Greg Morris

I am not sure what my writing will become, but for the first time in a long time I am inspired to write things. Reading and developing notes in a way that works best for my mind has helped, this create connections between the things I think about.

Taking my mind away from pointless dribble on social media has definitely helped with this. Twitter was my favourite place to be online, but has become a cesspool of hate and self promotion to a stage where I can no longer bear it.

What I am lacking is a place to just write. A blank canvas to share some small thoughts and ideas, an online memo pad, and try as I might I just can't stop treating my blog with a higher standing than it deserves.

There have been a few posts recently that highlight the fast pace of conversations on social media. As usual these sorts of things got me thinking, and I can see it bleeding into quite a few places, impatience and rushing are never a good thing.

Back in the very late 1990’s – yeah I’m old – if you received a text message sometimes it would take hours to answer it, or perhaps never at all. This was a world where mobile phones existed but there wasn’t a self imposed need to carry them around. Conversations over text existed, but at an extremely slow pace. Social networks changed all that, companies encouraged us to start a new conversation, or join in or new trends, or share what we were doing. In reward we got little hits of dopamine when replies flooded in. So of course we checked replies more often, we turned on notifications so we didn’t miss anything, and we all suffered massive does of FOMO.

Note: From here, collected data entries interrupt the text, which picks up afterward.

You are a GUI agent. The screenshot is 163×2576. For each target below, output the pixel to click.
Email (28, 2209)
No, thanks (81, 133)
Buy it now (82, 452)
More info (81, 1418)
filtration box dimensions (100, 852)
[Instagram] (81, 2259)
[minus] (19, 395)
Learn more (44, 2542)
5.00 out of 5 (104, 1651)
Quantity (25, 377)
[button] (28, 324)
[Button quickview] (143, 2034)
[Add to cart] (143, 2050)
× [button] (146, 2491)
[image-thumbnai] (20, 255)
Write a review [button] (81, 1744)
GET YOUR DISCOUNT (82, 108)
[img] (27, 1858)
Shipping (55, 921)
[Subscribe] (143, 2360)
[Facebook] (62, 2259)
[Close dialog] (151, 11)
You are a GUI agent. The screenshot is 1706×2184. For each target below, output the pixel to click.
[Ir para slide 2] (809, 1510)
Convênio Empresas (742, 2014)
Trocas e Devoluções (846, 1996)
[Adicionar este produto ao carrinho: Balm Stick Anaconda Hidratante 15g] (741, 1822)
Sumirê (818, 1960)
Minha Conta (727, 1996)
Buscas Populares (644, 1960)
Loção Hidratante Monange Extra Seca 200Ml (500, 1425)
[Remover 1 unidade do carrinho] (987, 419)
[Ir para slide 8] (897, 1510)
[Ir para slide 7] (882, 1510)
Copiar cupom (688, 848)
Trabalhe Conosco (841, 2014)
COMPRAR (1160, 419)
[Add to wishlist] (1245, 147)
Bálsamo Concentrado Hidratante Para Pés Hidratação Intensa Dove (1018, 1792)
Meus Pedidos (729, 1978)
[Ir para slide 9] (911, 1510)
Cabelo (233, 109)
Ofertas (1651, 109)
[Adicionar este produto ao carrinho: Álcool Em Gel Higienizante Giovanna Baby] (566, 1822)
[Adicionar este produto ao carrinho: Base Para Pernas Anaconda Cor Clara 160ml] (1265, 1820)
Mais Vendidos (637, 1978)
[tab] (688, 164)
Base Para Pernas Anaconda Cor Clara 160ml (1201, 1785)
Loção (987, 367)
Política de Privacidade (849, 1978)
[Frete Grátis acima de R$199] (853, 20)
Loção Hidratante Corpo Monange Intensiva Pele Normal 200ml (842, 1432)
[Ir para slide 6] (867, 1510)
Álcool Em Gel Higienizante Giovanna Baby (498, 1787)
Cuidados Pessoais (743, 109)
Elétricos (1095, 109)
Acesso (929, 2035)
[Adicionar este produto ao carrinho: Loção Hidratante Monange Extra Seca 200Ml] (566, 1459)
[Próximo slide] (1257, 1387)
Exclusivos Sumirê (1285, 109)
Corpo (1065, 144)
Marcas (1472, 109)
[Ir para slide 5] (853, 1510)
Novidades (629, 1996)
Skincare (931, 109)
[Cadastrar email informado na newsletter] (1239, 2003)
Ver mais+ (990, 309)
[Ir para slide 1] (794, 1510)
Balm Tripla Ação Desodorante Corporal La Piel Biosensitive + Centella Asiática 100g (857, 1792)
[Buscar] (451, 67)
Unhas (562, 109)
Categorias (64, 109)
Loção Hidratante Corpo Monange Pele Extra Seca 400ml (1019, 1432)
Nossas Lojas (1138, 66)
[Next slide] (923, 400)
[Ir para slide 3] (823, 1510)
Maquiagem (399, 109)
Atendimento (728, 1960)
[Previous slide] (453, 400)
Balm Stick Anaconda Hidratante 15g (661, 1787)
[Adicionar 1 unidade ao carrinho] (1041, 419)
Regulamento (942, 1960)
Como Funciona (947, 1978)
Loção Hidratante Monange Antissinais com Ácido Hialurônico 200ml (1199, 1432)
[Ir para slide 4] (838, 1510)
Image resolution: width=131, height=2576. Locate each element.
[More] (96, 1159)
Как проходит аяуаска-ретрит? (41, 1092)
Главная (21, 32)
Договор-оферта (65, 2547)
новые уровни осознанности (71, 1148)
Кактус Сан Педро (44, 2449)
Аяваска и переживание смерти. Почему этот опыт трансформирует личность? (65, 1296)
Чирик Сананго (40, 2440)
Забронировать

Designers realised this and started hooking us in with engineered bits of dopamine and the conversations sparked by outrageous topics got louder and faster. People argued with each other, lost hours of their time waiting for a reply, simply to hit back again. Emotions and brain chemicals used against us – and we love it.

I receive similar things over text messaging now. The presumption is that I must have my phone on me so people expect a reply almost instantly. If not I might get a few question marks, or dots. It doesn’t matter what it is, I just don’t want to feel rushed.

Micro.blog feels like I’ve taken a step back into the good ol’days. Conversations can take days or weeks and I feel absolutely zero need to turn on notifications. I can think about things I’ve read, write things out in longer blog posts if needed, and most of all just relax. When I do get a reply I know that it’s something that has been thought through and engaged with – no likes, no thumbs up, no retweets.